Como decía anteriormente, la novela proporciona demasiados datos informativos sobre el contexto europeo y limeño, como si el autor necesitara darle verosimilitud y profundidad a una historia simplemente folletinesca. Los personajes son de cada tiempo y, salvo Ricardito y Otilita, los caracteres redondos o planos que acompañan son evidentes según contexto y circunstancia. Es como si el novelista hubiera querido darnos una lección histórica sobre los cambios que sirven de marco a lo que les sucede a los amantes. O, tal vez, esa información sociológica se la debamos a Ricardito, poco fino en la radiografía, muy dado a la simplificación o, incluso, al anacronismo. Sin embargo, bien pensado, ese pero habría que hacérselo a Vargas Llosa: es él, el autor, quien ha trazado a algunos personajes secundarios evidentes y en ocasiones romos. Creo que es la parte menos valiosa de la obra: ese contexto de un sociologismo y de un historicismo enfáticos. En cambio, cuando la novela abandona la radiografía urgente haciendo explícitos los recursos del folletín, entonces gana: las identidades cambiantes, las máscaras de la pasión, el peso de los orígenes sociales, la gravedad del amor. Y los hace expresos no sólo porque el autor los emplee, sino porque el narrador, Ricardo Somocurcio, lo dice literalmente: lo peor que les ocurre a los personajes no son las cursilerías en que pueden llegar a vivir anhelándose, con unas palabras tan afectadas (“Ese puñal en el corazón que me va a acompañar hasta la tumba”). “Lo peor es que las siento”, dice Ricardito. “Tú me conviertes en un personaje de telenovela”, amante de la Niña Mala a la que siempre ha tratado como a una princesa (lo que no es), “con todas sus mentiras, sus enredos, su egoísmo y sus desapariciones.

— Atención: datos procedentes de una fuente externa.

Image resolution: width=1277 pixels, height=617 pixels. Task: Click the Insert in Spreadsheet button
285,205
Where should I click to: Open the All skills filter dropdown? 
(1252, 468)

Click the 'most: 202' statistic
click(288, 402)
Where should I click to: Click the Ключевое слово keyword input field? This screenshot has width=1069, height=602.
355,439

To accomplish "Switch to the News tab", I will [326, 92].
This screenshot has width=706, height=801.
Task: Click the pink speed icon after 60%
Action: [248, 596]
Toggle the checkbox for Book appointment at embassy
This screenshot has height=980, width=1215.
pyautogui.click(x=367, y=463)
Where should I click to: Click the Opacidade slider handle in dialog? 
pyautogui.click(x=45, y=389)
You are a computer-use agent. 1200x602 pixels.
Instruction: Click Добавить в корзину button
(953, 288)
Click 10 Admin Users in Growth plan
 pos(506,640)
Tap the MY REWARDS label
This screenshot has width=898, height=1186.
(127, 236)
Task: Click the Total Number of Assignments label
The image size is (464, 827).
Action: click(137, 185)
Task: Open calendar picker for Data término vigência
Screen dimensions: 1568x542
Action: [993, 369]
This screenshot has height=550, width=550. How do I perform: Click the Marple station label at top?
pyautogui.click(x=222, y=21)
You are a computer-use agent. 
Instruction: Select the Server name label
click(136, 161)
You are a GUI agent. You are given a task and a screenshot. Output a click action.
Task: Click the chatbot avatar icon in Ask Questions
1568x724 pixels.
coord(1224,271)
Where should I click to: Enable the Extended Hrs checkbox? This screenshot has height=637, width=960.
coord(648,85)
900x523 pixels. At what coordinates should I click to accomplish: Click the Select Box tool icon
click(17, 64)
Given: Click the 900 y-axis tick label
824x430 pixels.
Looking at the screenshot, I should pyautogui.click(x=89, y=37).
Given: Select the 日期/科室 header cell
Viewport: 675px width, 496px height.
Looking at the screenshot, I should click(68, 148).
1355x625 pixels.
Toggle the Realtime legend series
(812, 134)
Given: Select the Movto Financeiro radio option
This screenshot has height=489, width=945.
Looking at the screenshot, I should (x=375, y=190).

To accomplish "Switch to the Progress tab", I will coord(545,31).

Una huachafería, sin duda”, aquejado por un “enfermizo y estúpido amor-pasión que me consumió tantos años”. Lo peor, en fin, es “llamar historia de amor a esa payasada de treinta y pico de años”. A la postre, sólo la amenaza de la muerte les redime: un desenlace ya anticipado por Dios o por su suplantador, ese folletinista, ese escribidor que, en el mejor de los casos, acabará narrando nuestras vidas, tan previsibles o tan hueras o tan pedestres.